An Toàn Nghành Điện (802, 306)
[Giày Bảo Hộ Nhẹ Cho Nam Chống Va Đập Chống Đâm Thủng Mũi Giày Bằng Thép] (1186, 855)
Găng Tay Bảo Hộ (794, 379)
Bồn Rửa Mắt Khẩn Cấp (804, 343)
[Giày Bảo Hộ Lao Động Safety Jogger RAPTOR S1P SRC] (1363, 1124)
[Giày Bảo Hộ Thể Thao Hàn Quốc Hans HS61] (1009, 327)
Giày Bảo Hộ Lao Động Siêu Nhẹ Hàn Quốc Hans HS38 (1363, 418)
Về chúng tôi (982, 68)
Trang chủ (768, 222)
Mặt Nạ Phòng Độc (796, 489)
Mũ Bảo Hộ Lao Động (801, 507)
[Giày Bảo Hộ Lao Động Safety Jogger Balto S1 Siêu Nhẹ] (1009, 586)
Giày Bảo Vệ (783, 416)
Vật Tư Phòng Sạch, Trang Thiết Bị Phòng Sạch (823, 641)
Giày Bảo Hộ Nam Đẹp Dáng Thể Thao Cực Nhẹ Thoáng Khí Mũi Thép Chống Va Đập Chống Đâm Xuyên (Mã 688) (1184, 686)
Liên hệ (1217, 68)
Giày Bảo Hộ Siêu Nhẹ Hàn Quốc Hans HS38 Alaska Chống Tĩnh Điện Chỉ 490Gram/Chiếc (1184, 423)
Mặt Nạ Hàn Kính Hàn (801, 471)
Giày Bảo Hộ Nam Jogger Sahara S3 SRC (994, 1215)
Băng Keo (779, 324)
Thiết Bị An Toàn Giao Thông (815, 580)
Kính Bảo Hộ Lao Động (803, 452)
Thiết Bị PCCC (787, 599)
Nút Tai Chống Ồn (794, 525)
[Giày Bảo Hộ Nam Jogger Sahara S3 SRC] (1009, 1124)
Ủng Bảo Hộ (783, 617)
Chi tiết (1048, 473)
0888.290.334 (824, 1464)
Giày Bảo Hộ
============
• WHAT IS EXPECTED:
All the material above is to be retyped exactly as it appears.

• WORKED SOLUTION:
An Toàn Nghành Điện (802, 306)
[Giày Bảo Hộ Nhẹ Cho Nam Chống Va Đập Chống Đâm Thủng Mũi Giày Bằng Thép] (1186, 855)
Găng Tay Bảo Hộ (794, 379)
Bồn Rửa Mắt Khẩn Cấp (804, 343)
[Giày Bảo Hộ Lao Động Safety Jogger RAPTOR S1P SRC] (1363, 1124)
[Giày Bảo Hộ Thể Thao Hàn Quốc Hans HS61] (1009, 327)
Giày Bảo Hộ Lao Động Siêu Nhẹ Hàn Quốc Hans HS38 (1363, 418)
Về chúng tôi (982, 68)
Trang chủ (768, 222)
Mặt Nạ Phòng Độc (796, 489)
Mũ Bảo Hộ Lao Động (801, 507)
[Giày Bảo Hộ Lao Động Safety Jogger Balto S1 Siêu Nhẹ] (1009, 586)
Giày Bảo Vệ (783, 416)
Vật Tư Phòng Sạch, Trang Thiết Bị Phòng Sạch (823, 641)
Giày Bảo Hộ Nam Đẹp Dáng Thể Thao Cực Nhẹ Thoáng Khí Mũi Thép Chống Va Đập Chống Đâm Xuyên (Mã 688) (1184, 686)
Liên hệ (1217, 68)
Giày Bảo Hộ Siêu Nhẹ Hàn Quốc Hans HS38 Alaska Chống Tĩnh Điện Chỉ 490Gram/Chiếc (1184, 423)
Mặt Nạ Hàn Kính Hàn (801, 471)
Giày Bảo Hộ Nam Jogger Sahara S3 SRC (994, 1215)
Băng Keo (779, 324)
Thiết Bị An Toàn Giao Thông (815, 580)
Kính Bảo Hộ Lao Động (803, 452)
Thiết Bị PCCC (787, 599)
Nút Tai Chống Ồn (794, 525)
[Giày Bảo Hộ Nam Jogger Sahara S3 SRC] (1009, 1124)
Ủng Bảo Hộ (783, 617)
Chi tiết (1048, 473)
0888.290.334 (824, 1464)
Giày Bảo Hộ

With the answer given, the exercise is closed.